How to Set File Permissions in Python3

How to set file permissions in Python3?

OK. Let's start from the beginning. If you know the linux chmod you are already are the right track to understand.

In Python 2, you could simply do for example in your Django project:

>>> os.chmod('manage.py', 0666)

and now you will see that the permissions have changed:

git diff
diff --git a/manage.py b/manage.py
old mode 100755
new mode 100644

The Python call you just saw is the direct equivalent of doing in bash:

chmod 0666 manage.py

In later Python versions you can use os functions with octal numbers:

>>> os.chmod('manage.py', 0o666)

This might look strange in the beginning. But it's just the new grammar introduced in pep3127. So instead of feeding Python with a 0 followed by an octal number, you feed Python with 0o followed by an octal numbers.

Finally, the stat module has numerical constants which you can combine with a bitwise OR operation on them. It's very verbose, but let's take a look at it.

>>> stat.S_IRUSR  # this means user read permissions
256

Which looks like an Integer. But actually is interpreted as a binary number by os.chmod, so you should read this like that:

>>> "{0:b}".format(stat.S_IRUSR)
'100000000'
>>>"{0:b}".format(stat.S_IWUSR)
'10000000'

Ok, that's confusing, but checkout out len on each result, the former is 1 bit longer

>>> len("{0:b}".format(stat.S_IWUSR))
8
>>> len("{0:b}".format(stat.S_IRUSR))
9

We can combine these stat constants to get a proper desired file mode:

>>> "{0:b}".format(stat.S_IRUSR|stat.S_IWUSR) # this is read and write for the user
'110000000'

In case you wonder | here is not a pipe as in base. This is the bitwise OR. The bit wise combination took both positive bits and gave us a result with a length of 9, with the first two bits set to 1. Which means the user can read an write the files.

Check this:

>>> "{0:b}".format(stat.S_IRUSR|stat.S_IWUSR|stat.S_IWGRP|stat.S_IRGRP)
'110110000'

This start looking like the usual chmod in bash:

$ chmod 0660 manage.py
$ ls -l manage.py 
-rw-rw---- 1 oznt oznt 805 Mar 31 16:38 manage.py

Bash represents the bits which are on not only as 1 or 0, but also as their meaning. So the 2nd bit from the left has is the read permission of the user, the 3rd is the write permission of the user. And the next group of bits are the group permission and so on.

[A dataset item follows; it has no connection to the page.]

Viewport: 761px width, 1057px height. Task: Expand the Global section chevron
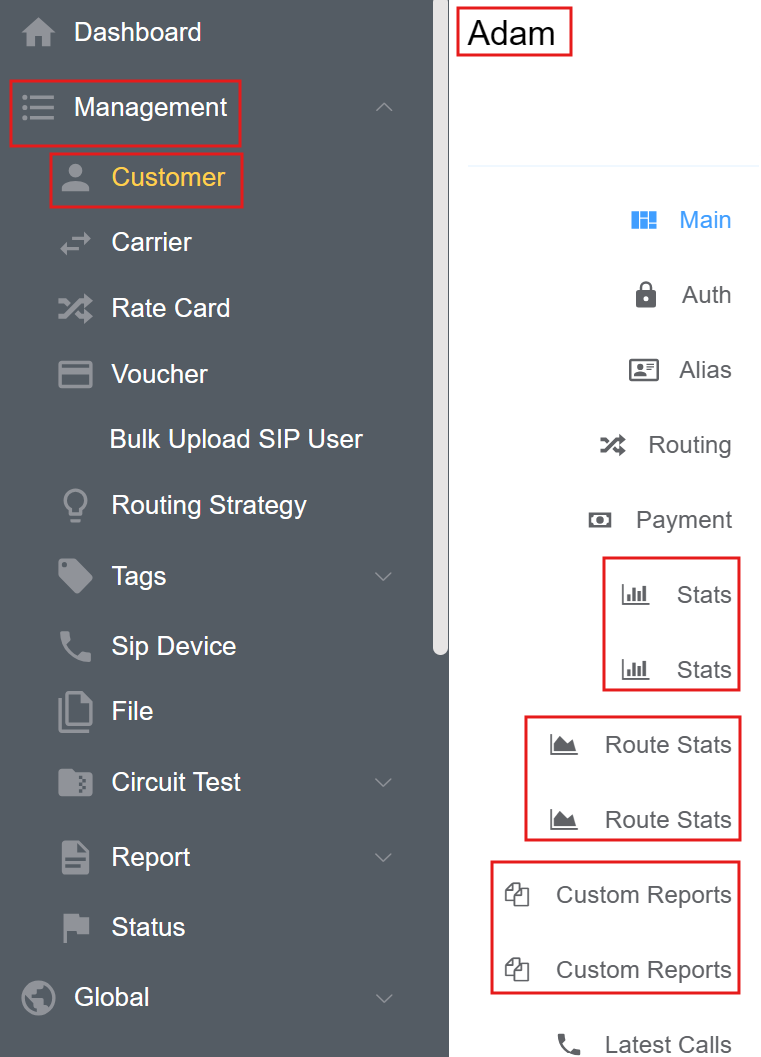[x=384, y=998]
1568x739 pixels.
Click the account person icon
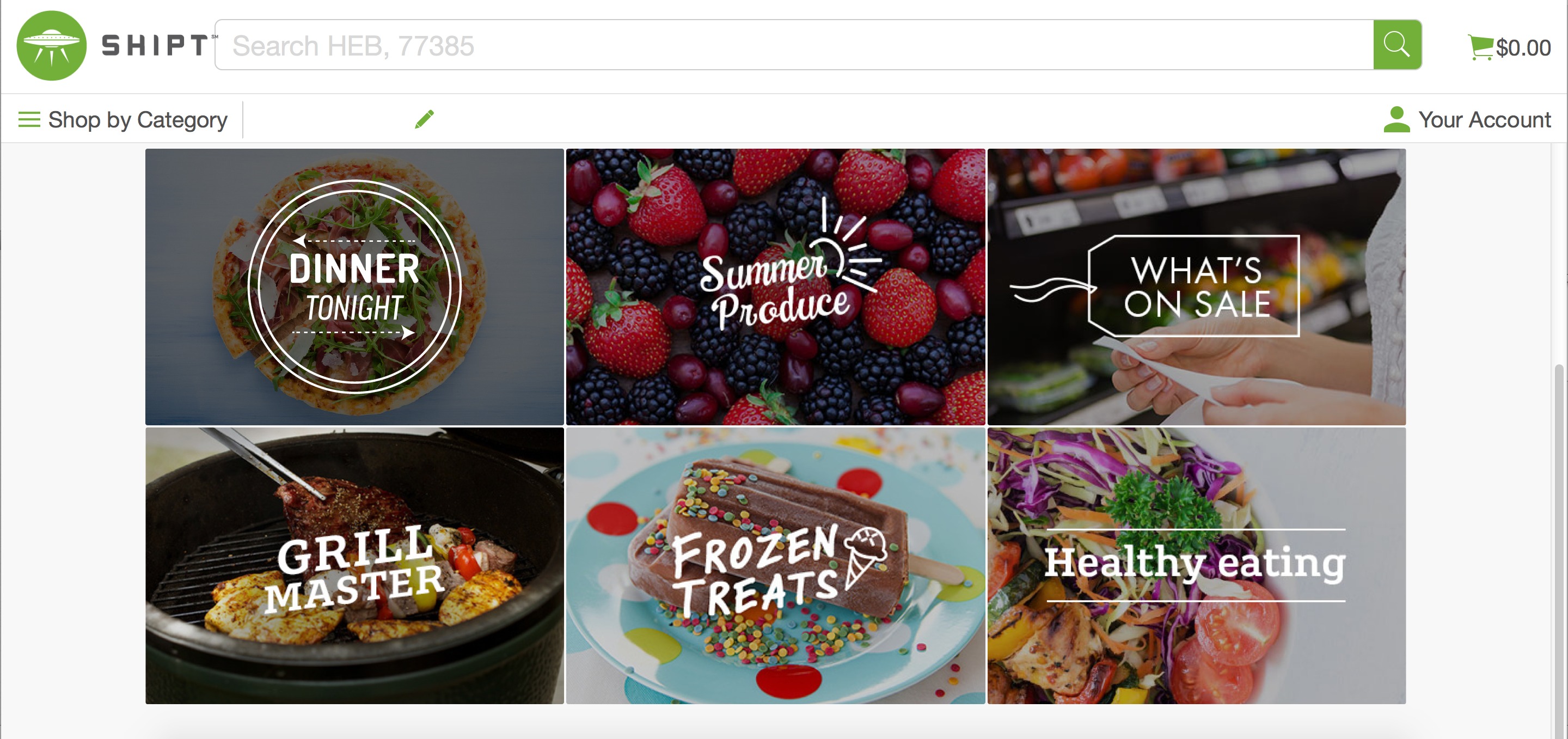click(x=1396, y=119)
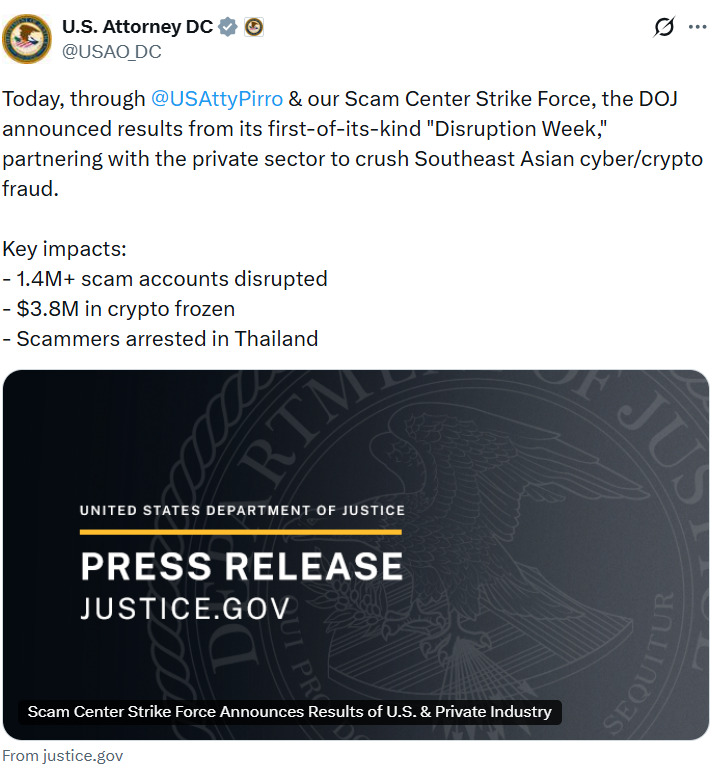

Finally, you can combine the mode 666 in bash to this in Python:

os.chmod('manage.py', stat.S_IWGRP | stat.S_IRGRP | stat.S_IRUSR | stat.S_IWUSR | stat.S_IWOTH | stat.S_IROTH) 

And if that is too long, check again that you can do: os.chmod('manage.py', 0o666).

How can I change the file permissions in Python?

0640 is an octal number (that is the meaning of the leading 0, which doesn't count as a digit), and means the following permissions (see e.g. Wikipedia):

• the first digit is for the file's owner, and (as 6 is 110 in binary, where the bits are read, write and execute permission respectively) means
  read and write permission;
• the second digit is for the group, and (as 4 is 100 in binary) means read-only; and
• the third digit is for other users, and means no permissions (0 is 000!)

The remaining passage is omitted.